Where there's a will....

ccuilla
Mar 16, 2004, 08:45 AM
Don't you mean fair and balanced ;)

...zactly!

Knox
Mar 16, 2004, 10:15 AM
I'm personally indifferent to the iTunes music store and whether or not Apple is selling enough songs, but I thought it was kind of funny to see how different news outlets are spinning this. As you might expect, the optimists are posting here, and then the BBC is spinning this as some kind of business calamity:

BBC's story (http://news.bbc.co.uk/1/hi/technology/3514178.stm)

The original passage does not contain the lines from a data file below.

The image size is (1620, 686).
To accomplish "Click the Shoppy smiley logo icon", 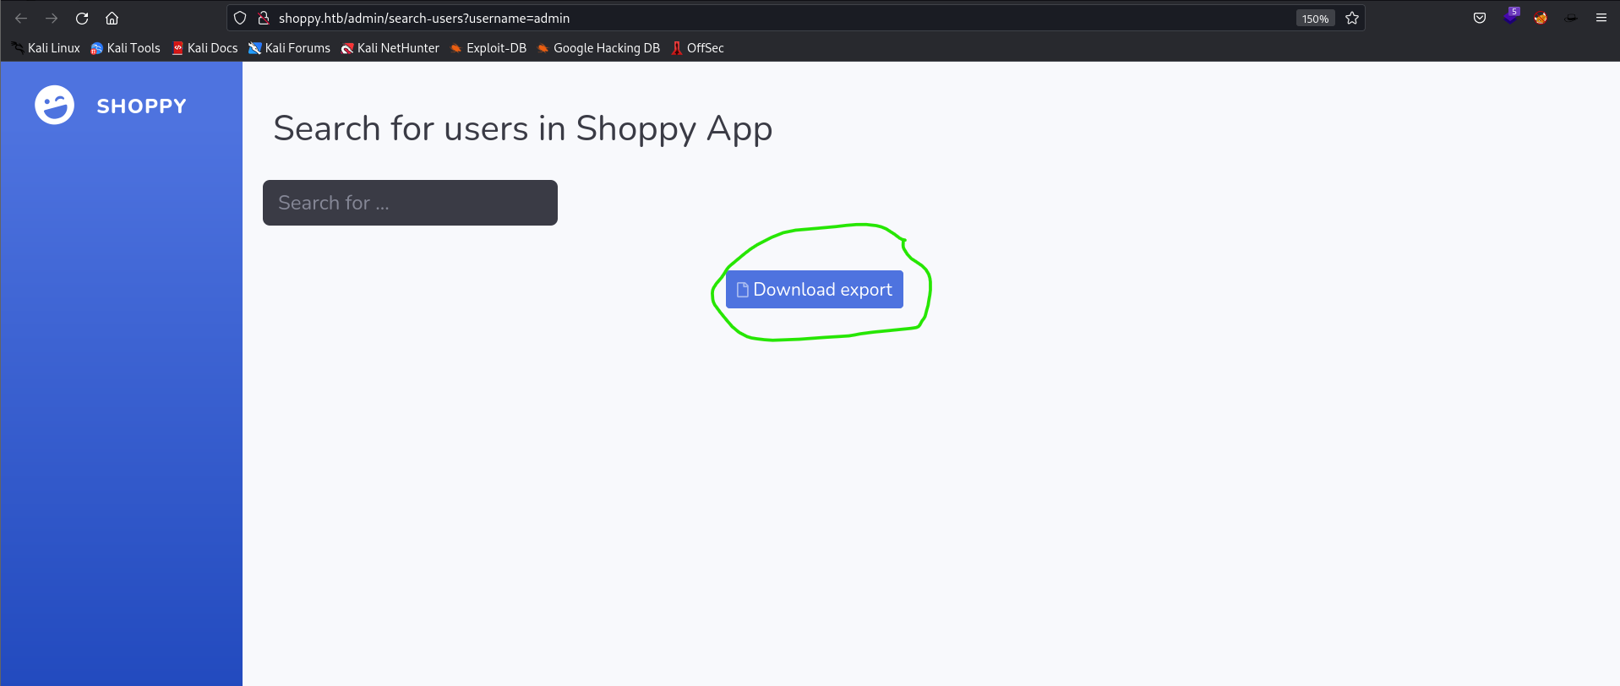I will pos(54,106).
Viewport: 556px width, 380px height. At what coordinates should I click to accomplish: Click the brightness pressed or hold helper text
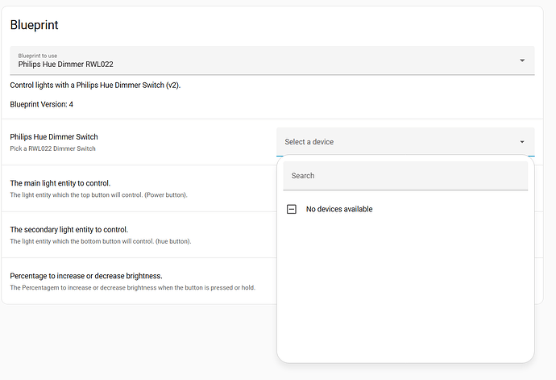click(133, 288)
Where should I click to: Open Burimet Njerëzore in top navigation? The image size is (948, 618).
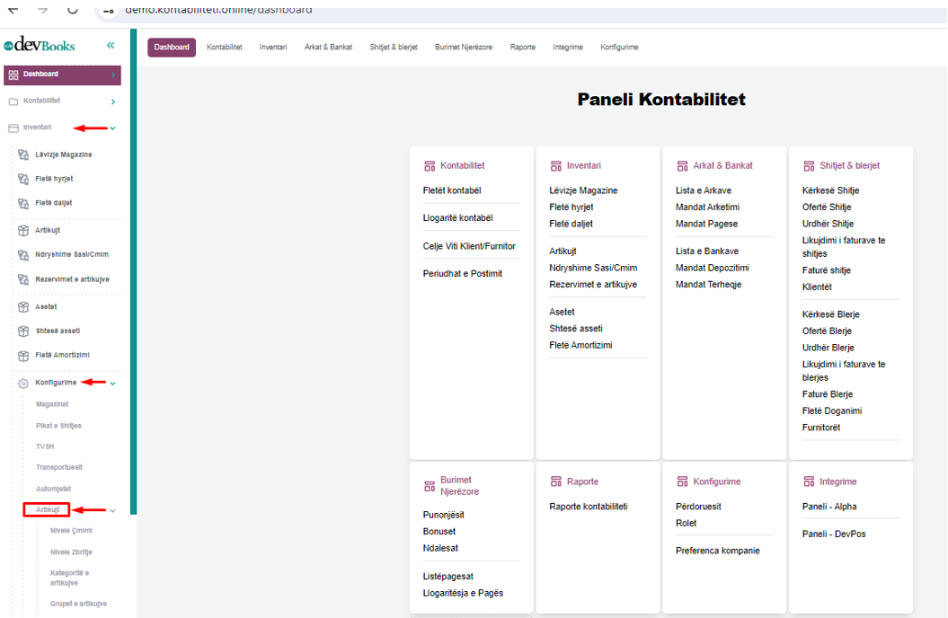pos(464,47)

Curiously the headline and first part of the BBC's story has now completely changed and has a much more positive spin on it, with only a passing reference to the target of 100 million songs (and it does now mention that the deadline for that hasn't come yet). Also it specifically mentions that the 50 million does not include the Pepsi songs.

johnnyjibbs
Mar 16, 2004, 12:55 PM
Curiously the headline and first part of the BBC's story has now completely changed and has a much more positive spin on it, with only a passing reference to the target of 100 million songs (and it does now mention that the deadline for that hasn't come yet). Also it specifically mentions that the 50 million does not include the Pepsi songs.
Yep, they must have had some complaints from Apple fans! :D

Doctor Q
Mar 16, 2004, 01:25 PM
I'm impressed! Good for BBC UK for unslanting their article!

frankly
Mar 16, 2004, 03:49 PM
Unless they are in the game soon, there will be missed markets. Virgin's making noises, and there is the Peter Gabriel Coke thing (which isn't doing well yet) but Apple needs to get European and Asia mind-share asap, as well as, of course, for our friends down under.

I know that it's not necessarily their fault, but if it means doing it in Europe country by country (they'll be different language versions anyway) then do it. The UK is a vast market, dying for this. I suspect Steve does have a mantra here about all of Europe at once, but Steve, look mate, it took about 10 years to agree on the next 10 countries to join the EU, so win the war step by step, once UK or somewhere is successful the record industry will once again be falling over themselves to find ways round the release dates/licensing laws...

Where there's a will....

Which is another good reason for Apple to not use .wma because the iPod is the biggest seller in the UK and in Japan. So, when Apple does open the iTMS in those countries they will have all of those iPod users in place already.